Start of Record list

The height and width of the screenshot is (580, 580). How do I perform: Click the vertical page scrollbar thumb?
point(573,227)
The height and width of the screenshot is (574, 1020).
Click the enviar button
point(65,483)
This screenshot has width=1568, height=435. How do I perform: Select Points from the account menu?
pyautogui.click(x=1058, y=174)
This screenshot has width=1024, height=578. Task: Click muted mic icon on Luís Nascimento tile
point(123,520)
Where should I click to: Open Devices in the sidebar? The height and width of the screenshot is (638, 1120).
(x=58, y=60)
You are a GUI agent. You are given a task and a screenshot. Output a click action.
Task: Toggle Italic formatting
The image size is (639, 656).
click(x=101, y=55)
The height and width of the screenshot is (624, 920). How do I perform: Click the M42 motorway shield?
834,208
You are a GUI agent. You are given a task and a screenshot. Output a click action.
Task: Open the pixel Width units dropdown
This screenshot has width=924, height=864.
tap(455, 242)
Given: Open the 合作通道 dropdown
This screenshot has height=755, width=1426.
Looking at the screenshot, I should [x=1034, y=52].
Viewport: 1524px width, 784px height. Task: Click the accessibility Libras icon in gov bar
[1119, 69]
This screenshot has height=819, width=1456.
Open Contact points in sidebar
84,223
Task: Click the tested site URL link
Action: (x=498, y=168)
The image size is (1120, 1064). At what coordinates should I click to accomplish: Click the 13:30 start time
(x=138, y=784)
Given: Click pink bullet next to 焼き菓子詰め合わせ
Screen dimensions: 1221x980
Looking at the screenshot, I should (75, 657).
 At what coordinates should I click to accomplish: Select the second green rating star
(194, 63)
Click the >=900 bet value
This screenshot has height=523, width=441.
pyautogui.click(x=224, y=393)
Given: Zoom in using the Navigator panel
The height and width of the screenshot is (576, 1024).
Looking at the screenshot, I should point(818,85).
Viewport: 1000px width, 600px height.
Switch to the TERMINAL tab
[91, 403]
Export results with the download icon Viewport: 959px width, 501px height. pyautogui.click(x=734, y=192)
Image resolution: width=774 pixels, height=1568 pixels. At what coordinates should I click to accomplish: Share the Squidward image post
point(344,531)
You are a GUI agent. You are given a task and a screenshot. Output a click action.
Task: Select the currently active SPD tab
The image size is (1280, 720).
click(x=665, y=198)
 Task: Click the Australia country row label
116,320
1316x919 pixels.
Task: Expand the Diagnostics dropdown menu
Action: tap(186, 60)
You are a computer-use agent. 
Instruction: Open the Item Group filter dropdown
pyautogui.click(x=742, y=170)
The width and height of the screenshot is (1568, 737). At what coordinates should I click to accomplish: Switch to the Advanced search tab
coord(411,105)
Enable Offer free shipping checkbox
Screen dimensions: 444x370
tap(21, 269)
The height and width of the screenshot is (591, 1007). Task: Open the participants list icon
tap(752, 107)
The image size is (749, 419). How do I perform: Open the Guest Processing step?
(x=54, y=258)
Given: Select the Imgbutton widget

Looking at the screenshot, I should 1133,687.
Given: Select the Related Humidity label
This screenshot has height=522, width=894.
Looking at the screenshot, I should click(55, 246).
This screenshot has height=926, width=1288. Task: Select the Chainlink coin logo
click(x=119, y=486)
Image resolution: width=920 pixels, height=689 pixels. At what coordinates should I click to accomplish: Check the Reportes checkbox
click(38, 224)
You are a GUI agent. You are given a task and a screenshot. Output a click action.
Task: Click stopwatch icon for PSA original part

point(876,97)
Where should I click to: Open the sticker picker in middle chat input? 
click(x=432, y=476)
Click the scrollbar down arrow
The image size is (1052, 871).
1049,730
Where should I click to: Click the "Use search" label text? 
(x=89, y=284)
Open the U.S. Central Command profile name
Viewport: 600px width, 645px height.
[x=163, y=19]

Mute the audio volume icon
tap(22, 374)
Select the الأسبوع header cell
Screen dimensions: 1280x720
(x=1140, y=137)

End of Record list

• [What is required]: Put all of the rows above into a numbered list, leaving out any blank lines.

• [Exercise solution]:
1. The height and width of the screenshot is (580, 580). How do I perform: Click the vertical page scrollbar thumb?
2. point(573,227)
3. The height and width of the screenshot is (574, 1020).
4. Click the enviar button
5. point(65,483)
6. This screenshot has width=1568, height=435. How do I perform: Select Points from the account menu?
7. pyautogui.click(x=1058, y=174)
8. This screenshot has width=1024, height=578. Task: Click muted mic icon on Luís Nascimento tile
9. point(123,520)
10. Where should I click to: Open Devices in the sidebar? The height and width of the screenshot is (638, 1120).
11. (x=58, y=60)
12. You are a GUI agent. You are given a task and a screenshot. Output a click action.
13. Task: Toggle Italic formatting
14. The image size is (639, 656).
15. click(x=101, y=55)
16. The height and width of the screenshot is (624, 920). How do I perform: Click the M42 motorway shield?
17. 834,208
18. You are a GUI agent. You are given a task and a screenshot. Output a click action.
19. Task: Open the pixel Width units dropdown
20. This screenshot has width=924, height=864.
21. tap(455, 242)
22. Given: Open the 合作通道 dropdown
23. This screenshot has height=755, width=1426.
24. Looking at the screenshot, I should [x=1034, y=52].
25. Viewport: 1524px width, 784px height. Task: Click the accessibility Libras icon in gov bar
26. [1119, 69]
27. This screenshot has height=819, width=1456.
28. Open Contact points in sidebar
29. 84,223
30. Task: Click the tested site URL link
31. Action: (x=498, y=168)
32. The image size is (1120, 1064). At what coordinates should I click to accomplish: Click the 13:30 start time
33. (x=138, y=784)
34. Given: Click pink bullet next to 焼き菓子詰め合わせ
35. Screen dimensions: 1221x980
36. Looking at the screenshot, I should (75, 657).
37.  At what coordinates should I click to accomplish: Select the second green rating star
38. (194, 63)
39. Click the >=900 bet value
40. This screenshot has height=523, width=441.
41. pyautogui.click(x=224, y=393)
42. Given: Zoom in using the Navigator panel
43. The height and width of the screenshot is (576, 1024).
44. Looking at the screenshot, I should point(818,85).
45. Viewport: 1000px width, 600px height.
46. Switch to the TERMINAL tab
47. [91, 403]
48. Export results with the download icon Viewport: 959px width, 501px height. pyautogui.click(x=734, y=192)
49. Image resolution: width=774 pixels, height=1568 pixels. At what coordinates should I click to accomplish: Share the Squidward image post
50. point(344,531)
51. You are a GUI agent. You are given a task and a screenshot. Output a click action.
52. Task: Select the currently active SPD tab
53. The image size is (1280, 720).
54. click(x=665, y=198)
55.  Task: Click the Australia country row label
56. 116,320
57. 1316x919 pixels.
58. Task: Expand the Diagnostics dropdown menu
59. Action: tap(186, 60)
60. You are a computer-use agent. 
61. Instruction: Open the Item Group filter dropdown
62. pyautogui.click(x=742, y=170)
63. The width and height of the screenshot is (1568, 737). At what coordinates should I click to accomplish: Switch to the Advanced search tab
64. coord(411,105)
65. Enable Offer free shipping checkbox
66. Screen dimensions: 444x370
67. tap(21, 269)
68. The height and width of the screenshot is (591, 1007). Task: Open the participants list icon
69. tap(752, 107)
70. The image size is (749, 419). How do I perform: Open the Guest Processing step?
71. (x=54, y=258)
72. Given: Select the Imgbutton widget
73. Looking at the screenshot, I should 1133,687.
74. Given: Select the Related Humidity label
75. This screenshot has height=522, width=894.
76. Looking at the screenshot, I should click(55, 246).
77. This screenshot has height=926, width=1288. Task: Select the Chainlink coin logo
78. click(x=119, y=486)
79. Image resolution: width=920 pixels, height=689 pixels. At what coordinates should I click to accomplish: Check the Reportes checkbox
80. click(38, 224)
81. You are a GUI agent. You are given a task and a screenshot. Output a click action.
82. Task: Click stopwatch icon for PSA original part
83. point(876,97)
84. Where should I click to: Open the sticker picker in middle chat input? 
85. click(x=432, y=476)
86. Click the scrollbar down arrow
87. The image size is (1052, 871).
88. 1049,730
89. Where should I click to: Click the "Use search" label text? 
90. (x=89, y=284)
91. Open the U.S. Central Command profile name
92. Viewport: 600px width, 645px height.
93. [x=163, y=19]
94. Mute the audio volume icon
95. tap(22, 374)
96. Select the الأسبوع header cell
97. Screen dimensions: 1280x720
98. (x=1140, y=137)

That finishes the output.